AN OLD AFGHANISTAN HAND TOLD me about a buzzword now popular among US policy wonks in Kabul and Washington: “reify.” Ruefully laughing, he said “reify” refers to a concept being confused with reality. In the eleventh year of a failing war in Afghanistan, it’s about as good a word as any to use to describe the US situation.
Even as anti-American violence continues to wrack Afghanistan following the latest Koran-burning incident, and Taliban attacks are spiking to their highest levels in the war, Pentagon Press Secretary George Little was insisting the insurgency is “on its heels.” Mr. Little stated the ISAF leaders had “strong sense” that “we must continue to do everything we can to carry out the strategy [which] we believe has been working for some time.”

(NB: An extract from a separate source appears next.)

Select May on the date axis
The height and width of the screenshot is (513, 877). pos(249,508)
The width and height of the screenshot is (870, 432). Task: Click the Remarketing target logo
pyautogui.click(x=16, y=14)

Based on my embedded reporting in eastern Afghanistan and investigations into the toxic system that links opportunistic US careerists, corrupt Afghan officials, and jihadist insurgents, I can testify there is little correlation between the happy talk promulgated from Washington podiums and the on-the-ground reality in Afghanistan. Despite the US government’s much-vaunted counterinsurgency offensive, the Islamic fundamentalist insurgency has continued to grow. Though the US has spent more than $20 billion in training and equipment, the Afghan security forces are still woefully incapable. The hundreds of billions of US taxpayers’ dollars wasted on counterinsurgency logistics and aid in Afghanistan has had virtually no impact on the insurgency—beyond helping to finance it. “We are funding both sides of this war,” frustrated American soldiers repeatedly told me, which I can confirm after hundreds of interviews, and research into countless government reports, white papers, and news accounts. After more than a decade in power, the Afghan government’s most notable achievement is its lofty ranking in lists of the world’s most corrupt administrations.

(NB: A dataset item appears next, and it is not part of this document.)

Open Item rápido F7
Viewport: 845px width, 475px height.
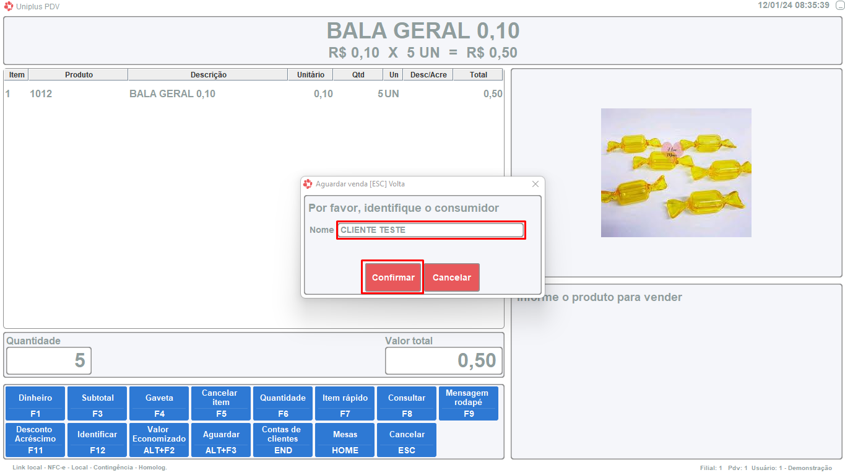(345, 404)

After decades of international duplicity, the Afghan people are understandably ready for change. Noted Afghan scholar and Indiana University professor Nazif Shahrani recently emailed me about his countrymen: “They are sick and tired of lies, especially from those who present themselves as their friends and helpers, while all they do is help themselves on their account.” Afghan ethnic leaders are girding for a reprise of the vicious civil war that ravaged the country in the 1990s. With the withdrawal of US troops, foreign policy analysts envision a bifurcated Afghanistan, with American-backed ethnic groups controlling the regions north of the Hindu Kush mountains and Taliban-led fundamentalist Pashtuns governing south and east of the range.

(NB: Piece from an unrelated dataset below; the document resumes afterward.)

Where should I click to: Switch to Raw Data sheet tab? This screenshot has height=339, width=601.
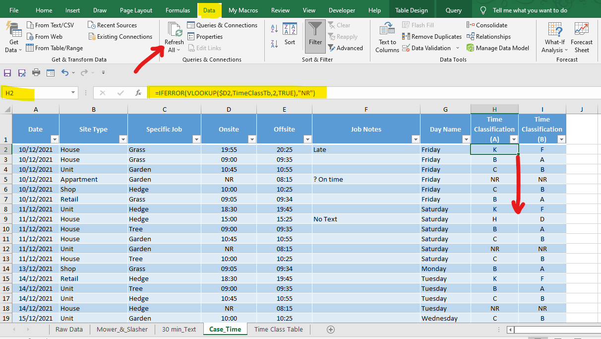point(69,329)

Polls show American public support for the war is dropping precipitously, but Pentagon press secretary Little continued to parrot the party line: “We need more time, more resources and manpower.” Late last year I sat in a military conference where a Special Ops spokesman spoke candidly about the implications of the military’s “surge recovery,” AKA troop withdrawal: He said the Taliban didn’t really care that much about US soldiers any more. They knew the Americans were on their way out. The Taliban jihadists were focusing on winning the support of the Afghan people, particularly the Pashtuns, and on defeating the puppet Karzai government. And they probably will.
We need to de-reify: bring our concepts into line with the Afghanistan reality. One way or another, there is most likely going to be a major humanitarian crisis in poor, benighted Afghanistan. And it is the clear responsibility of the United States to help remediate that disaster. We broke it. We need to help pick up the pieces.